Loan forgiveness is a great thing when it works. Keep these tips in mind to make sure you take advantage of the benefits without falling into any potential traps.

Some borrowers have paid on their loans for years only to find out later that they don’t qualify for the program they were aiming for, or that some of their payments didn’t meet the requirements of the program. Whichever type of loan forgiveness you’re interested in, make sure you do your research.

In some cases, you’ll have to pay income tax on your forgiven student loans. That means that in the year your loans are forgiven you’ll get a tax statement from your loan servicer telling you the amount of extra “income” you made for the year. You’ll have to add that amount to your regular income and pay taxes on the whole thing. Depending on how much you have forgiven that could lead to a pretty hefty tax bill and you’ll want to prepare in advance. This isn’t true of all student loan forgiveness programs though, so make sure you read the fine print.

Don’t let the idea of loan forgiveness lead you to pay more over the life of your loan. If you’re working toward a loan forgiveness plan that requires you to make payments over a period of time, make sure you sit down and do the math to figure out how much you would pay overall if you were paying down debt as quickly as possible versus making smaller payments stretched over many years. In many cases, accruing interest will mean you actually pay more over a longer period. So get your calculator out (or use a fancy online tool) and calculate the best option for you.

Conclusion

Student debt can be daunting and student loan forgiveness programs may seem as real as a unicorn. But with some research and planning, it can be a reality and a real benefit. The trick is understanding the type of loans you have and which student loan forgiveness programs you qualify for.
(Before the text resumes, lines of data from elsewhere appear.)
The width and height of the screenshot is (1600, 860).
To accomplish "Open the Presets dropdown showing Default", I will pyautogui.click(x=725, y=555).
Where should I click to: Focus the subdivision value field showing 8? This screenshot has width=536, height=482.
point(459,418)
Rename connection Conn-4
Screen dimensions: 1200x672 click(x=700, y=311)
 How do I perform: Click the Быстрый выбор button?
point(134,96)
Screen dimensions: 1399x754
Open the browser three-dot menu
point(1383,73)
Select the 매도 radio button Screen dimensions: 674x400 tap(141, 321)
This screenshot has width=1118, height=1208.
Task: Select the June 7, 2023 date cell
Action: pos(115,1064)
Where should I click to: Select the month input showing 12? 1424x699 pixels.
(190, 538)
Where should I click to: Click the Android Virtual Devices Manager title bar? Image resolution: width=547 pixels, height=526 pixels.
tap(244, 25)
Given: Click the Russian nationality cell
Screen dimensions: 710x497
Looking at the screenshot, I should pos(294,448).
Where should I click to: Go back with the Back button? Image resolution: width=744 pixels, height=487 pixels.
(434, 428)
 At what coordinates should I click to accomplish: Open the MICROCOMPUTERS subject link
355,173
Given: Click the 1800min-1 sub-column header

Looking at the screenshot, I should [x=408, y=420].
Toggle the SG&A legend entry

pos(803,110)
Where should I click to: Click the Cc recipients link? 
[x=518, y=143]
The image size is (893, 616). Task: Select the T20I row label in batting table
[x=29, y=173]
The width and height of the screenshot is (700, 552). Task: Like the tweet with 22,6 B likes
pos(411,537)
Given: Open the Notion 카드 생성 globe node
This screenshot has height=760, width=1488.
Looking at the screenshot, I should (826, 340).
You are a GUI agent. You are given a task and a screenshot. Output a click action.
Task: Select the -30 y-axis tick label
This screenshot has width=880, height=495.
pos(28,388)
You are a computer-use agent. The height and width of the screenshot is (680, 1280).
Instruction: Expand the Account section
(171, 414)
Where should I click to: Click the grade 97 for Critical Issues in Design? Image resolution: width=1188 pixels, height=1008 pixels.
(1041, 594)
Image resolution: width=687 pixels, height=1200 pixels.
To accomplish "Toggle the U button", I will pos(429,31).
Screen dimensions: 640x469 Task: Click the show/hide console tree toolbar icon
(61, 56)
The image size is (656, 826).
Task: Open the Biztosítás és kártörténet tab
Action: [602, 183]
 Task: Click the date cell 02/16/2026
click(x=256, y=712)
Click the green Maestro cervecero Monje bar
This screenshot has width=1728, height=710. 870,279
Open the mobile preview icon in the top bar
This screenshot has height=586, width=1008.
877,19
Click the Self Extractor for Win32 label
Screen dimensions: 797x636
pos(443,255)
The best way to get this information is to read the Department of Education’s literature on student loan forgiveness programs starting with StudentAid.gov. Then call up your student loan servicer to discuss your options. A servicer is a company in charge of managing your loans and they’re there to help you.

Once you’re on the right path, remain diligent and student loan forgiveness may be a reality sooner than you thought. It’s not a walk in the park, but with the right tools and information, it’s completely achievable.